Love is in the air and people are having a good time. As he tries to manage all the celebratory anarchy, he meets his dream girl, a woman with an unruly halo of hair and so much inner chaos that it spills out around her. Her feet are shod in old fashioned lace-up boots and she is dressed in a length of silk wrapped around her torso. The result is a kind of willful inaccuracy that isn't inventive or evocative. The star-in-her-own-mind talks her way into the party and immediately makes for a big mountain of cocaine heaped on a silver platter. The manic dream girl wasn't invented yesterday, but that didn't stop the man from loving her immediately.

By the end of the movie, you might be thinking, "Oh, good, it's almost over" Would you be right? Brad Pitt plays Jack Conrad, a rakish but principled silent-movie star who is rejected by his audience once he is required to speak. He squints his way through the movie with a smirk on his face. There is an endless, show-offy section in which Nellie, who had proved to be a natural in the wild, wild west of silent filmmakers, can't perform on a soundstage. A charismatic Black bandleader, Sidney Palmer, is turned into a star by a man who has moved a few rungs up the movie-business ladder. The racism of early Hollywood is something that is correct. Elinor St. John, Jean Smart's gossip reporter, wears a series of head dresses to reflect on the high jinks around her. She told Jack Conrad that despite his career being over, he has sealed his reputation in film history. In her burr, she says, "But in 100 years, when you and I are both dead, you'll be alive again."
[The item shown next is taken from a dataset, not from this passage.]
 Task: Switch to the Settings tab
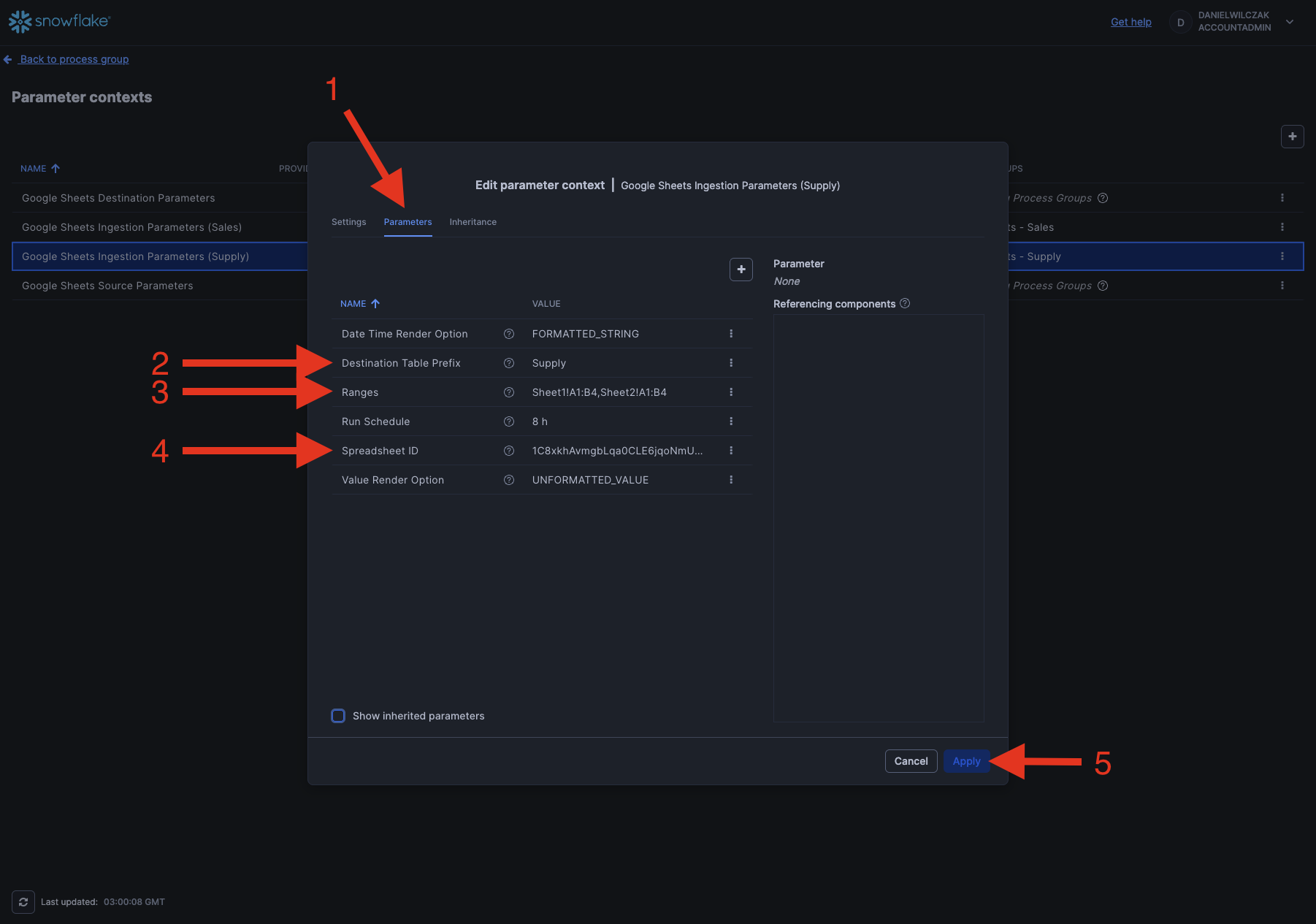[348, 222]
It was the best movie performance of the year.

Brad Pitt as Jack Conrad and Diego Calva as Manny Torres (Courtesy of Paramount Pictures)

It makes no sense in the context of how film was treated in the days before we became hip to preservation to have a speech like that. At least 75 percent of silent films have been lost or destroyed, and at the time people made these films thought of them as ephemeral entertainment. Even if Elinor St. John were a real person, she wouldn't have had any faith in the film's lasting power.
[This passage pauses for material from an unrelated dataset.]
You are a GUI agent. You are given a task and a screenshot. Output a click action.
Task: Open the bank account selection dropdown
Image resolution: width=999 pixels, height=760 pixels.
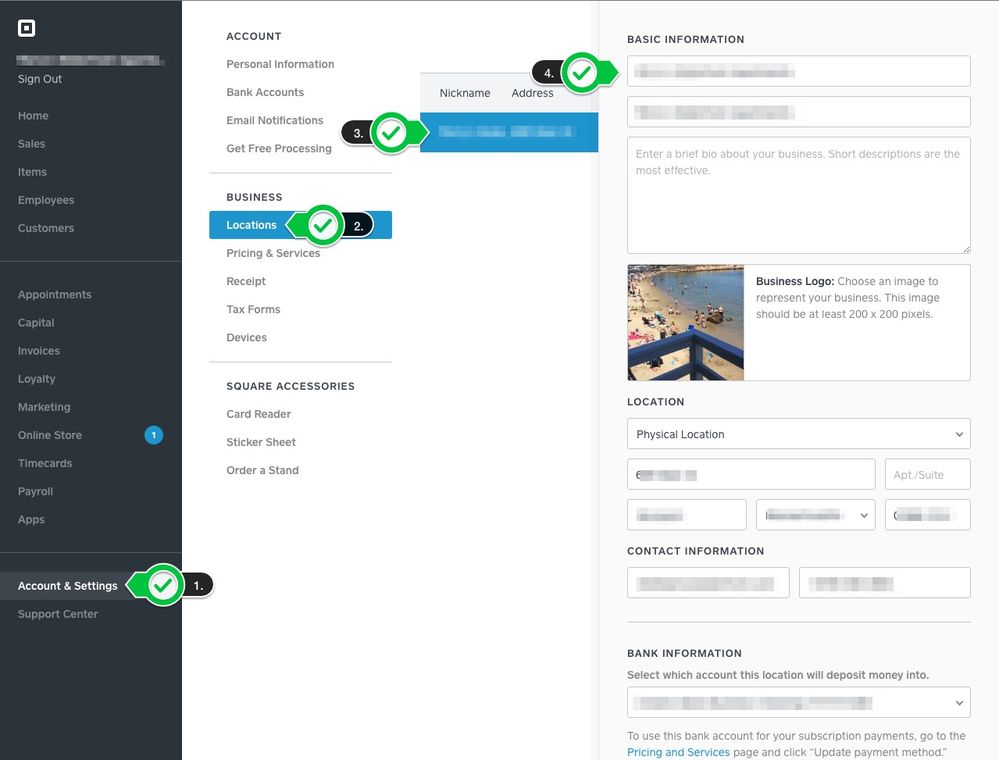point(798,702)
The path of the man is only occasionally linked with that of the woman. While she lives only for partying and gambling, he looks at her with lovesickness. She doesn't have a lot of depth or characteristics. Many of the characters in Babylon are references to real-life figures. Even though Fatty Arbuckle was wrongly accused of the rape and murder of young aspiring actress Virginia Rappe, his career was destroyed when he was depicted as a bully in a film. The most captivating performance in the movie is from Li Jun Li, who plays a character named Lady Fay Zhu, an out-in-the-open lesbian and Jill of all trades who makes a Zowie entrance in a tuxedo. The entire movie could not be about her.

Li Jun Li as Lady Fay Zhu (Courtesy of Paramount Pictures)

It is a manic sprawl that only celebrates cinema. It is about prurience, dumb sensation, self-esteem and willful knowledge of history. As big screen projects become harder and harder to mount, ambition in filmmakers is a good thing. It felt like something of an openhearted enterprise if La La Land was expansive and imperfect. First Man tried to capture the sense of joy that can be found in science, even though it was too showy for its own good. It's not a better thing than Babylon. There is a selection of great images of cinema in the closing sequence. It's cinema! When it is terrible, it is wonderful. In the end of the film, a reptilian mobster played by Tobey Maguire invites guests into a dark place with the words, "Welcome to the asshole of Los Angeles." We have been there for the last three hours.